Cette posture est souvent le refuge d’un enfant qui manque de tonus musculaire

La recherche d’une stabilité passive grâce à la tension des ligaments

Pourquoi votre enfant choisit-il cette position ? Soyons clairs : c’est rarement par hasard. C’est souvent la solution de facilité trouvée par son corps pour ne pas fatiguer. Au lieu d’utiliser ses muscles pour se tenir droit, l’enfant se repose sur la tension de ses ligaments et la butée de ses articulations. C’est ce qu’on appelle la stabilité passive.

Les ligaments de la hanche sont mis sous tension maximale pour maintenir le fémur en rotation interne. Cela demande zéro calorie, zéro effort musculaire. Pour un enfant qui se sent un peu mou ou qui fatigue vite, c’est la position idéale pour jouer longtemps sans s’épuiser. Mais cette tension ligamentaire excessive, si elle est prolongée, peut fragiliser l’articulation de la hanche sur le long terme.

Un signe d’hypotonie qui doit alerter sur la forme physique globale

Une préférence systématique pour le W-sitting est souvent un marqueur d’hypotonie axiale, c’est-à-dire que les muscles du tronc manquent de tonus de base. L’enfant compense cette faiblesse par une base d’appui élargie.

Si vous observez que votre enfant présente ces signes :

  • S’assoit quasi exclusivement en W dès qu’il est au sol
  • A du mal à tenir assis en tailleur sans s’affaisser
  • Semble maladroit dans les jeux d’équilibre

Il est alors probable que son tonus musculaire ait besoin d’être stimulé par d’autres positions. C’est un signal que son corps envoie : son système postural ne trouve pas l’équilibre nécessaire et se verrouille au sol par compensation.

Adopter la position du tailleur dès maintenant permet de préserver les capacités d’écriture de demain

Le lien direct entre une sangle abdominale faible et les difficultés à écrire en classe

C’est peut-être le point le plus surprenant pour les parents : il existe un lien direct entre la posture au sol aujourd’hui et l’écriture de demain. Pour écrire, la main doit être agile. Mais pour que la main soit agile et précise, elle doit s’appuyer sur un bras stable.
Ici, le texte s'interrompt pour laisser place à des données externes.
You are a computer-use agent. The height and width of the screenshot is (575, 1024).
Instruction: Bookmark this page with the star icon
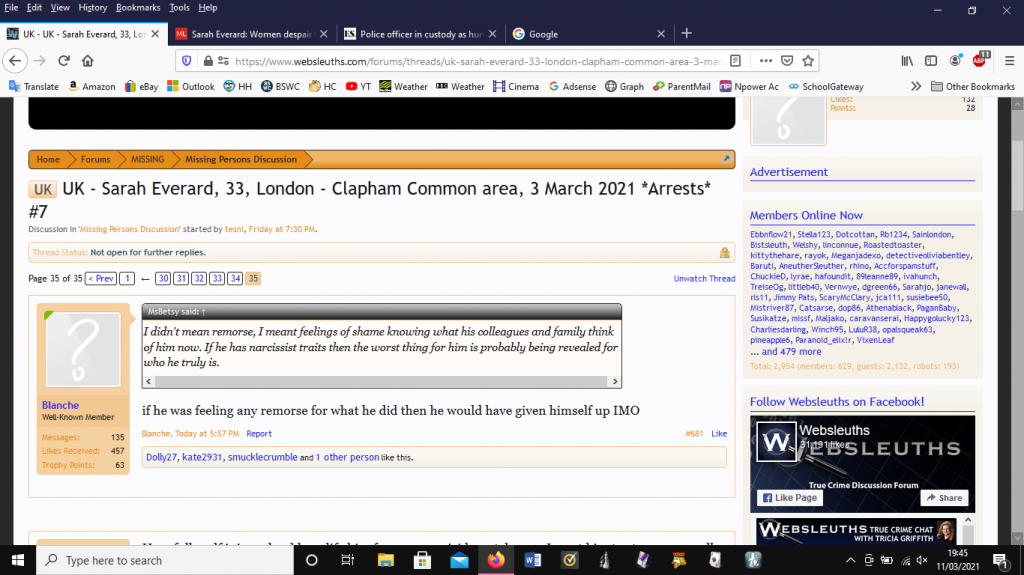coord(808,60)
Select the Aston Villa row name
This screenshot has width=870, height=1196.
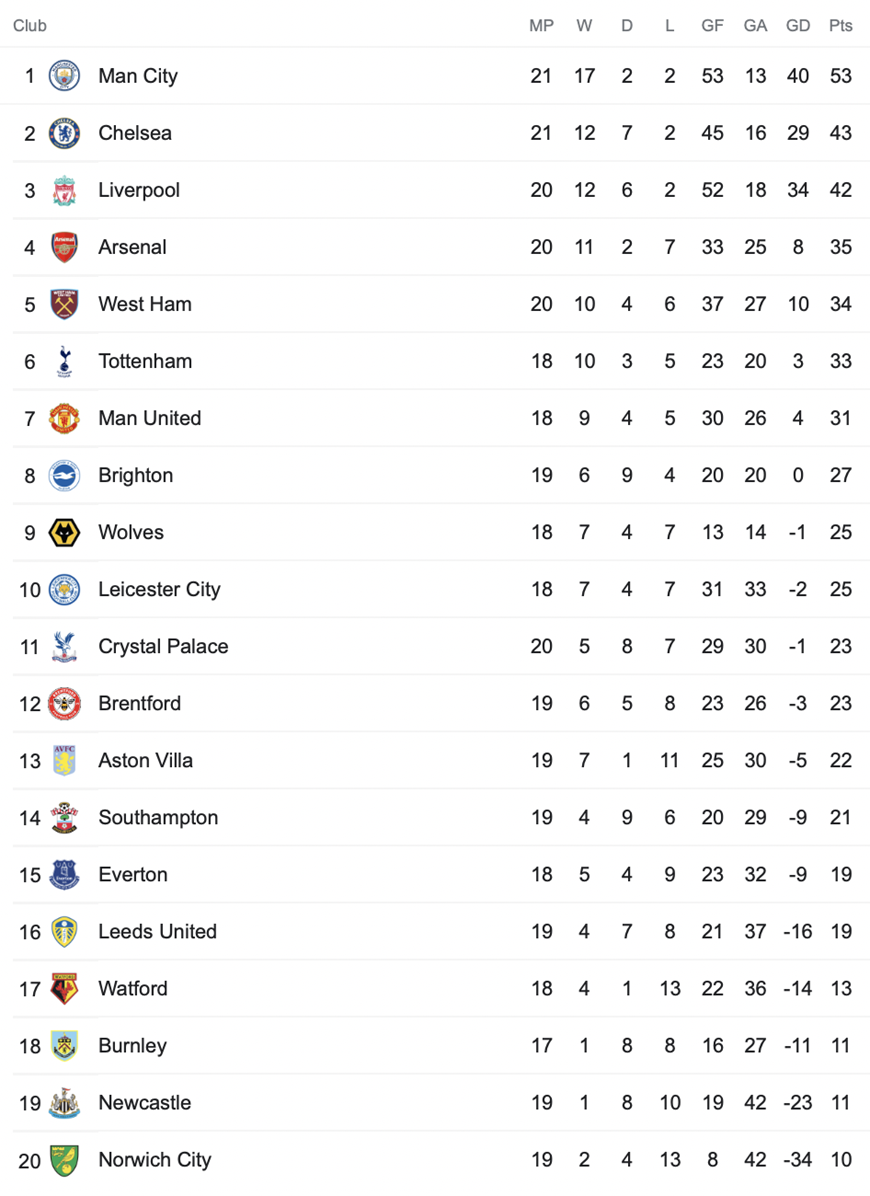coord(146,760)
Ce bras dépend d’une épaule stable, qui elle-même dépend d’un tronc solide.

Si la ceinture abdominale a été affaiblie par des années de W-sitting, l’enfant, une fois assis sur sa chaise d’école, s’effondrera sur son bureau. Il utilisera son énergie pour essayer de ne pas tomber de sa chaise plutôt que pour former ses lettres. Une mauvaise stabilité du tronc entraîne toujours une mauvaise mobilité de la main.

Les alternatives ludiques à proposer : jambes en tailleur ou le long sitting

Inutile de transformer le salon en camp militaire en criant des corrections toutes les deux minutes. L’approche doit être bienveillante et éducative. Les professionnels du mouvement recommandent de rediriger systématiquement, mais doucement, l’enfant vers des postures plus physiologiques.

Deux alternatives sont particulièrement bénéfiques :

  • Le tailleur : Cette position favorise la rotation externe des hanches et oblige le dos à travailler pour ne pas rouler en arrière.
  • Le long sitting (jambes allongées devant soi) : Idéal pour étirer les ischio-jambiers tout en sollicitant les abdominaux pour rester droit.

Proposez-lui : « Oh, et si on allongeait les jambes comme des baguettes de pain ? » ou « Faisons la position du petit yogi en tailleur ». L’objectif est de varier les postures pour que le corps ne se fige pas dans un schéma unique et délétère.

Ce simple ajustement de posture aujourd’hui est un investissement pour garantir une motricité fine efficace et une scolarité sans douleurs posturales. En prenant l’habitude de corriger gentiment le W-sitting, vous offrez à votre enfant la chance de renforcer naturellement son corps pour relever les défis qui l’attendent, de la cour de récréation aux bancs de l’école.